BROTHERHOOD

 

Saved all my best books for

when my kid brother grew up,

hoping to discuss Rilke and Shakespeare

and all the best writers in my advanced

Lit courses, what moved me, inspired my

poems, made me wrestle with love and

death and how to make a better world.

 

I longed for such sharing after reading

about the life of Eugene V. Debs

who grew up listening to train whistles in

Terre Haute, Indiana, where he mentored

his young brother and together they journeyed

on an intellectual discovery, organizing

the firemen on the rail, who stood up to

the robbers in striped suits and gray spats.

Debs landed in jail for his pacifist views

when the world was ablaze with nine

million left deader than upside down crabs.

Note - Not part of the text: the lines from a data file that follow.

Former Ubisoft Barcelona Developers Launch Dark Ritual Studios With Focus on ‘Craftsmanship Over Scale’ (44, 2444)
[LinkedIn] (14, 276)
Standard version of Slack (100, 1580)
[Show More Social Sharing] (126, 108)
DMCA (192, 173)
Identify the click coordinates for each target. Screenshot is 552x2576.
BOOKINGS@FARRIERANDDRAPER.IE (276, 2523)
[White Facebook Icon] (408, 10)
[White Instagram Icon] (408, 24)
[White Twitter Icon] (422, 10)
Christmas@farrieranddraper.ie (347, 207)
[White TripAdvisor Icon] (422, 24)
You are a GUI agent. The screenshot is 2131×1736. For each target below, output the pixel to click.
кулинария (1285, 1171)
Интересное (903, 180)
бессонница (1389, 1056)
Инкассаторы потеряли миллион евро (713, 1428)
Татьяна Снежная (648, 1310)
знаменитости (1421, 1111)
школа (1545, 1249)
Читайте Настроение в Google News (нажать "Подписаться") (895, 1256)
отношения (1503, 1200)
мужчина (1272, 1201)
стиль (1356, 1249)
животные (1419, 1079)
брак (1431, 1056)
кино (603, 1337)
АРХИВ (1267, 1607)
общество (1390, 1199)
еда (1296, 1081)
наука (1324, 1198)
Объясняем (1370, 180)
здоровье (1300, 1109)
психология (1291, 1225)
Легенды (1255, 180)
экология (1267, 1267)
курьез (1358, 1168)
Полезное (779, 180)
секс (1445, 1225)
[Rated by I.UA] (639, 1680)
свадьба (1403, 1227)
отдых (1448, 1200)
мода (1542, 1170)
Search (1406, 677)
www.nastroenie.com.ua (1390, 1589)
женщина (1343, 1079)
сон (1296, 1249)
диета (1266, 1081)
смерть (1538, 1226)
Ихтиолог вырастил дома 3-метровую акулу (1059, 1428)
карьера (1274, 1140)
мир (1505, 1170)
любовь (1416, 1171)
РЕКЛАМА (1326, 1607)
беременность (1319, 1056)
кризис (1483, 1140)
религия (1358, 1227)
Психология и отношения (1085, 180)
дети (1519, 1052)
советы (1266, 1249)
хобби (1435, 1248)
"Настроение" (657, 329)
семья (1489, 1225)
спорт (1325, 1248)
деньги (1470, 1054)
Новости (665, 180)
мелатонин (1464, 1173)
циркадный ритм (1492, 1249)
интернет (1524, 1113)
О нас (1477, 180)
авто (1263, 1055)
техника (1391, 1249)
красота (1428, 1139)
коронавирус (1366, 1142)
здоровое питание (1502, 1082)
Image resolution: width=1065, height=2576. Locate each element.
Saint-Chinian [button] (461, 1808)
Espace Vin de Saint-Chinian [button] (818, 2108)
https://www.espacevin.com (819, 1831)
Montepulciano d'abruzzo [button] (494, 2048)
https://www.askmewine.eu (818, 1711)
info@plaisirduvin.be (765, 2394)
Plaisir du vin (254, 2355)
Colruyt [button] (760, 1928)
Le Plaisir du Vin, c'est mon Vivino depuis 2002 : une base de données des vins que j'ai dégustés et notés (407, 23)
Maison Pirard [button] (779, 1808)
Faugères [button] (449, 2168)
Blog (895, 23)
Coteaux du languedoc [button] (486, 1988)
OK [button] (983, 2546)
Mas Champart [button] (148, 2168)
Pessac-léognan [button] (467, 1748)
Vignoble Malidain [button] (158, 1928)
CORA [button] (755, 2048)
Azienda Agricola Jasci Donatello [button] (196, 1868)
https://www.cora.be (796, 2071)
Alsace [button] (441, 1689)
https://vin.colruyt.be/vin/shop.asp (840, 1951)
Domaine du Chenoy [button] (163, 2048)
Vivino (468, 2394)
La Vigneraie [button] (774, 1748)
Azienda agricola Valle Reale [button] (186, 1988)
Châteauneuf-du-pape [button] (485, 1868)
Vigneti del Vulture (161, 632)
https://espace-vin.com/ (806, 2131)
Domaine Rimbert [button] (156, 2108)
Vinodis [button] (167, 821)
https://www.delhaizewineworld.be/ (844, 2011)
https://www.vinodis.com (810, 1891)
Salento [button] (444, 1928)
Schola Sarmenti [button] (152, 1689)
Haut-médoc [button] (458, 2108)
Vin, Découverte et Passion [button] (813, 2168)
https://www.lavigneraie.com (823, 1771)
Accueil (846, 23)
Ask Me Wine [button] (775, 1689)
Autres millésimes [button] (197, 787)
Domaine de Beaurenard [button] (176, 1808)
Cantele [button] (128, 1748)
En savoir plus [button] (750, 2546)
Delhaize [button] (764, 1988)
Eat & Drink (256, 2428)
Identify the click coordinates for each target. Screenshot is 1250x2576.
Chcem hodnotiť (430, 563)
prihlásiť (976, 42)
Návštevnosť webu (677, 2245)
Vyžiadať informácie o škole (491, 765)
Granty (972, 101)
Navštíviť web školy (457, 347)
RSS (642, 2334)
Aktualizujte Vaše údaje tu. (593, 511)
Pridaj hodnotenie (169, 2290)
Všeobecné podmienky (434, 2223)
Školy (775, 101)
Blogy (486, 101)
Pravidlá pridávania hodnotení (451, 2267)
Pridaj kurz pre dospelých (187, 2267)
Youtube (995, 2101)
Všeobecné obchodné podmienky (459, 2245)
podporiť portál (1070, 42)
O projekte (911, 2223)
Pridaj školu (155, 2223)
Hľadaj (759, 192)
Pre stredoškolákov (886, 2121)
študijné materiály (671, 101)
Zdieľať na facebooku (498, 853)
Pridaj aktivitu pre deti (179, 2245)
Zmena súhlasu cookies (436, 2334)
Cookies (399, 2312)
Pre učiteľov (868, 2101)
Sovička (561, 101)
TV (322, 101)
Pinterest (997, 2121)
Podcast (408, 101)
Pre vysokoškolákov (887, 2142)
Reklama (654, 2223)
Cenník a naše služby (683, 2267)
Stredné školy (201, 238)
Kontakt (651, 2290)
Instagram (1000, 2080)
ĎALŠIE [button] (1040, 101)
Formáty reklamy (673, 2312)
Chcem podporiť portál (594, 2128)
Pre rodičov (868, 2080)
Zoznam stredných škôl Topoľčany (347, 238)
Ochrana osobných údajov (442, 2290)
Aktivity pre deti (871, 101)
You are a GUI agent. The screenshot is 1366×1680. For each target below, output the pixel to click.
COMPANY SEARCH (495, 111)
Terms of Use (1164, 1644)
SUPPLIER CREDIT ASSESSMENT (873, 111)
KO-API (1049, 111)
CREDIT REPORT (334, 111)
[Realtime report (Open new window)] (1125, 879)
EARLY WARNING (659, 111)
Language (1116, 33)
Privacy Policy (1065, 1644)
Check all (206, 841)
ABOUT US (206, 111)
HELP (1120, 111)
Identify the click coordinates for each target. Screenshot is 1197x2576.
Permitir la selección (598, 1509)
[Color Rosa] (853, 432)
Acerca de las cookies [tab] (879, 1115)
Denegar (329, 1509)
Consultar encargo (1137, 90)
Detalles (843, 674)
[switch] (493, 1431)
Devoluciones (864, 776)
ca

Wilson, the man who loved peace,

left Debs patiently waited in his cell

to be pardoned by Harding.

 

When my brother finally grew up he

had no use for school, his only real

interest, a passion for gambling.

A non-stop talker, a clone of Jack Ruby,

he swaggered and blustered from one

job to another, adorned with a five

pound diamond pinky ring.

A genuine fake, a human scagliola, he

looked like a man but masked a child

the size of a sumo who packed heat for

protection. Superstitious as an aborigini,

he wore both a chai and a cross, donated blood

two arms at a time, hoping to rack up some

points with a divine father above.

Train whistles in the night trigger regret

as I let go of my books, resigned to a

soul-draining dance with his "deli" mentality

instead of the brotherhood bond I had wished for.